Au départ, on a voulu croire que le respect de règles objectives (Critères de Maastricht, Pacte de Stabilité) suffirait à assurer la cohérence des politiques économiques et budgétaires qui demeuraient l’apanage exclusif des pays participants. Leur violation et la crise de 2008 a fait exploser ce mythe : les Etats ont du sauver leurs systèmes financiers avant de secourir ses Membres les plus fragiles. Ce fut là un premier étalage du manque de solidarité au sein de l’UEM : en effet dans un premier temps le Conseil a forcé les gouvernements des pays plus faibles (Irlande, Portugal, Grèce, Espagne) à s’endetter pour assurer le remboursement des créances bancaires (privées) des pays créanciers les plus puissants (Allemagne, France…) ; cette exigence a fragilisé les équilibres budgétaires et a engendré, dans la foulée, la crise des dettes souveraines ; elle a consacré un important transfert des dettes privées vers le secteur public sans diminuer le surendettement global, cause principale de la crise.

 

Il est donc parfaitement clair que dans leur structure et articulation actuelles, ni l’UE ni l’UEM ne sont capables de faire face efficacement aux défis politiques, économiques, financiers, sociaux, ou militaires auxquels ils se trouvent confrontés.

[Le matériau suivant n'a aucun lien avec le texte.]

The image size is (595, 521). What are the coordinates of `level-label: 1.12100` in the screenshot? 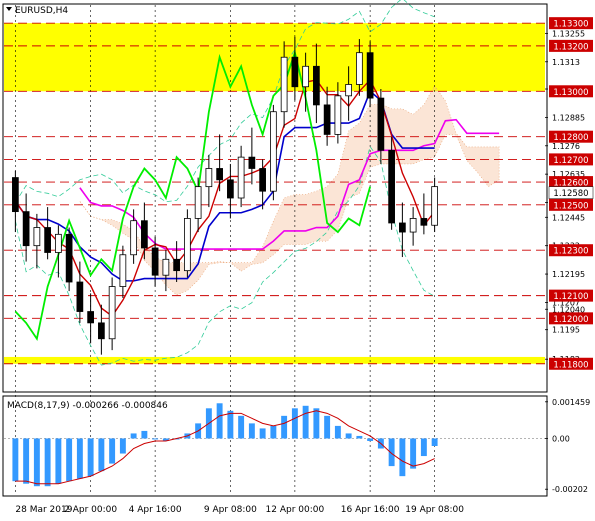 It's located at (570, 297).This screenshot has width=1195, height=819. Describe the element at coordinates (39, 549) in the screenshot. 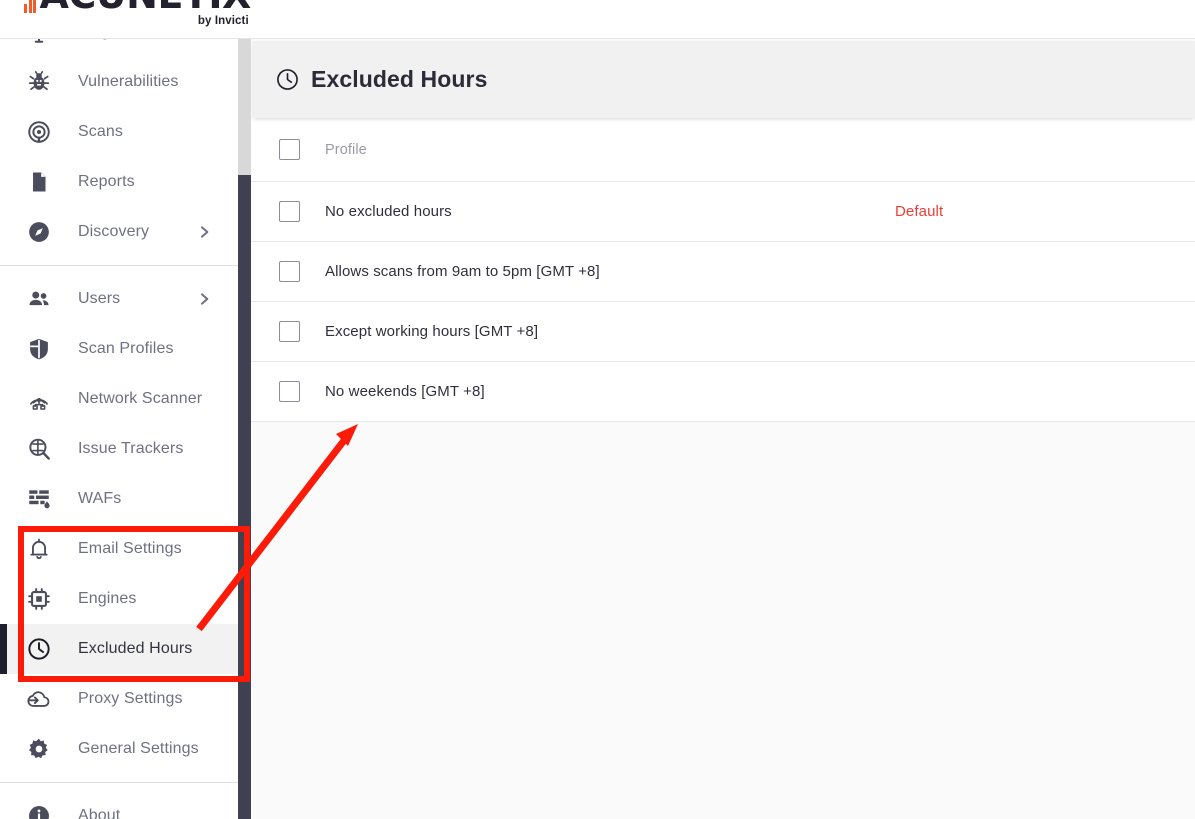

I see `bell-icon` at that location. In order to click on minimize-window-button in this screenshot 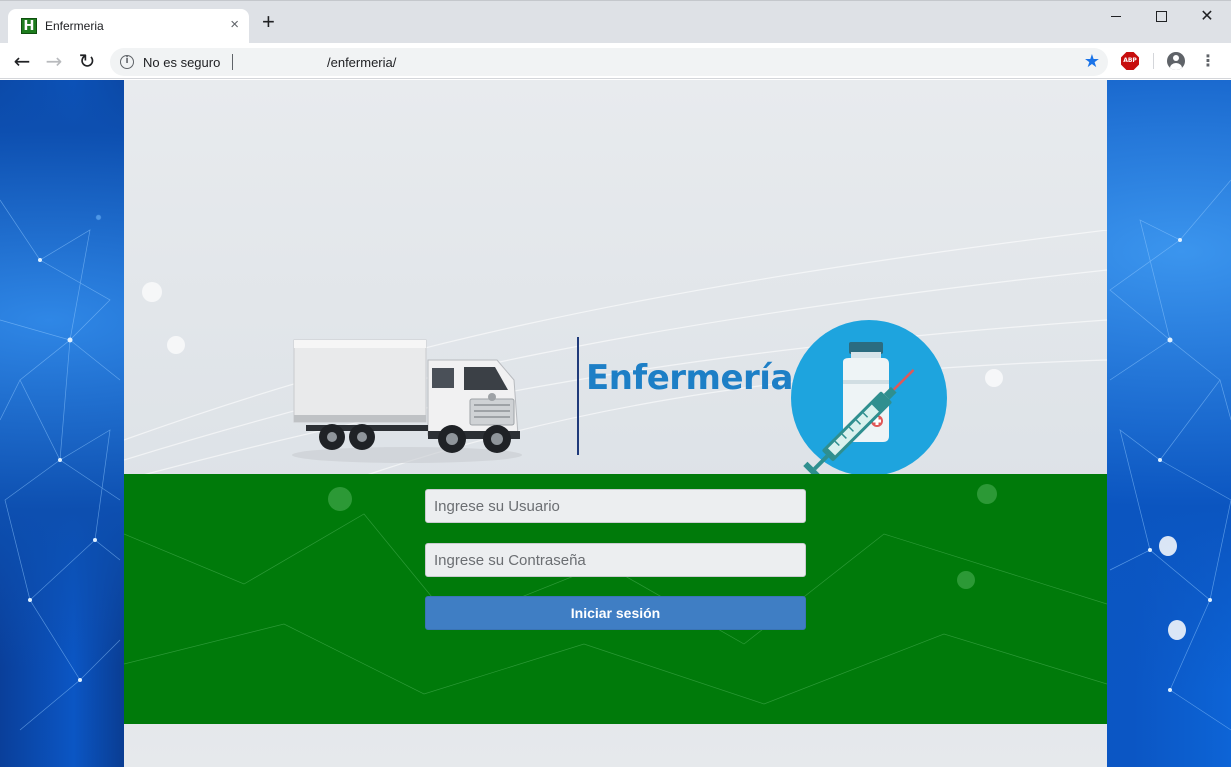, I will do `click(1117, 17)`.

Dès lors, il n’est guère surprenant que le citoyen européen est tenté par les sirènes nationales-populistes ; elles prospèrent sur le terreau fertile de la crise financière, de la corruption endémique et du désenchantement du rêve européen. Cette Europe a pourtant présidé à la paix depuis 1945 et assuré des progrès économiques et sociaux sans précédents, y compris en Europe de l’Est. Les plus jeunes générations considèrent ces avancées comme allant de soi, n’ayant pas connu les affres provoquées par les mouvements extrémistes de gauche et de droite et la faiblesse coupable des régimes démocratiques au cours de la première moitié du XXème siècle. La répétition d’un scénario semblable serait inadmissible !

 

Si les européens veulent préserver leur modèle de civilisation dans le monde globalisé, il est impératif que l’UE se dote d’une architecture démocratique responsable, sachant qu’elle est à la fois dans l’intérêt bien compris de tous et la condition préalable à la solidarité. Cela implique des transferts de souveraineté importants auxquels beaucoup de pays s’opposent, en particulier la France et la Grande Bretagne, quasi toutes tendances politiques confondues. Cependant, toute tentative d’imposer des solutions à l’ensemble de l’Union au nom d’une conception erronée de droits issus de la « démocratie nationale » est vouée à l’échec. L’exemple de Syriza a démontré que, loin de provoquer l’adhésion de ses partenaires européens, ses exigences ont été considérées comme du chantage. Quelle que soit l’ampleur des sacrifices demandés, les populations d’Irlande, du Portugal et d’Espagne ont compris que leurs efforts étaient le prix à payer pour bénéficier de la solidarité – même tardive - de l’Europe. Les Grecs doivent maintenant choisir entre l’instinct qui les pousse à rester dans l’UEM et le saut dans l’inconnu qui, comme d’autres dossiers majeurs qui divisent les européens, a la capacité de précipiter la désintégration de l’UE.

 

Faute d’un sursaut, le retour aux « souverainetés nationales » s’imposera de lui-même. Les conséquences seront dramatiques pour la grande majorité des citoyens, surtout ceux qui sont déjà aujourd’hui parmi les plus défavorisés.

 

Lorgues, le 1er avril 2015

 

Paul N. Goldschmidt

Directeur, Commission Européenne (e.r.) ; Membre du Comité d’Orientation de l’Institut Thomas More.